The ways in which species interactions are organized within biological systems affect different aspects of ecological and evolutionary dynamics, from community stability [1,2] to ecosystem functioning [3] and coevolution [4]. Ecologists have made substantial efforts to describe the structure and understand the assembly of ecological communities. Through these efforts, studies focusing on the biological attributes shaping species interactions have distinguished the key role of a few species traits in shaping patterns of interaction within ecological networks. These traits include abundance [5,6], interaction type [7] and interaction intimacy, the degree of biological integration among interacting individuals of different species [8–10].

There is compelling evidence that the degree of interaction intimacy shapes the ecology and evolution of species interactions [11]. High-interaction intimacy is often associated with the propensity of an individual to interact with few individuals of other species during most of its lifetime [8,11]. For example, in interactions established by symbiotic organisms, e.g. parasites and gall-forming insects, each individual spends a substantial part of its life within or attached to a single host. These interactions often involve a high degree of physiological integration associated with trophic and physical dependence. High intimacy at the individual level does not necessarily imply in high specialization at species level, as is well known for some generalist parasites [12]. Nevertheless, owing to the high level of biological integration between individual consumers and their hosts, extreme patterns of specialization, such as monophagy [13], are a common feature of some high-intimacy interactions. In contrast, interactions with lower levels of intimacy, such as those between predators and prey [14], often imply an absence of physiological integration or trophic and physical dependence on any single individual interaction partner. For mutualisms, the analysis of networks describing species interactions with different levels of interaction intimacy shows that these networks possess distinct structural properties that might be a result of distinct ecological and evolutionary dynamics [9,15]. Recent analyses also suggest that interaction intimacy is particularly important in shaping mutualisms, whereas the effects of interaction intimacy on the network structure of antagonisms are less clear [10].

A fundamental question is how the underlying processes moulding ecological networks differ between interactions varying in their degree of intimacy.
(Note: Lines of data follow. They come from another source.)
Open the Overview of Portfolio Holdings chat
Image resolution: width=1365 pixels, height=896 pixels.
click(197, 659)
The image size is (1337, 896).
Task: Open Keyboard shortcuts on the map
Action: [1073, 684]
Food web theory provides a useful approach to explore the potential differences between the assembly rules of antagonisms showing low- and high-intimacy interactions. The development of models capable of reproducing the structure of food webs [16] has yielded insights into the formative processes underlying ecological interactions [17–20]. Despite the simplicity of such models, the fit of a particular model to data suggests that it captures at least the most essential mechanisms of network assembly. Such food web models were originally developed to reproduce food webs that describe interactions across different trophic levels. However, recent work adapted these models to explore the mechanisms shaping two-mode ecological networks, such as plant–animal interactions [21,22].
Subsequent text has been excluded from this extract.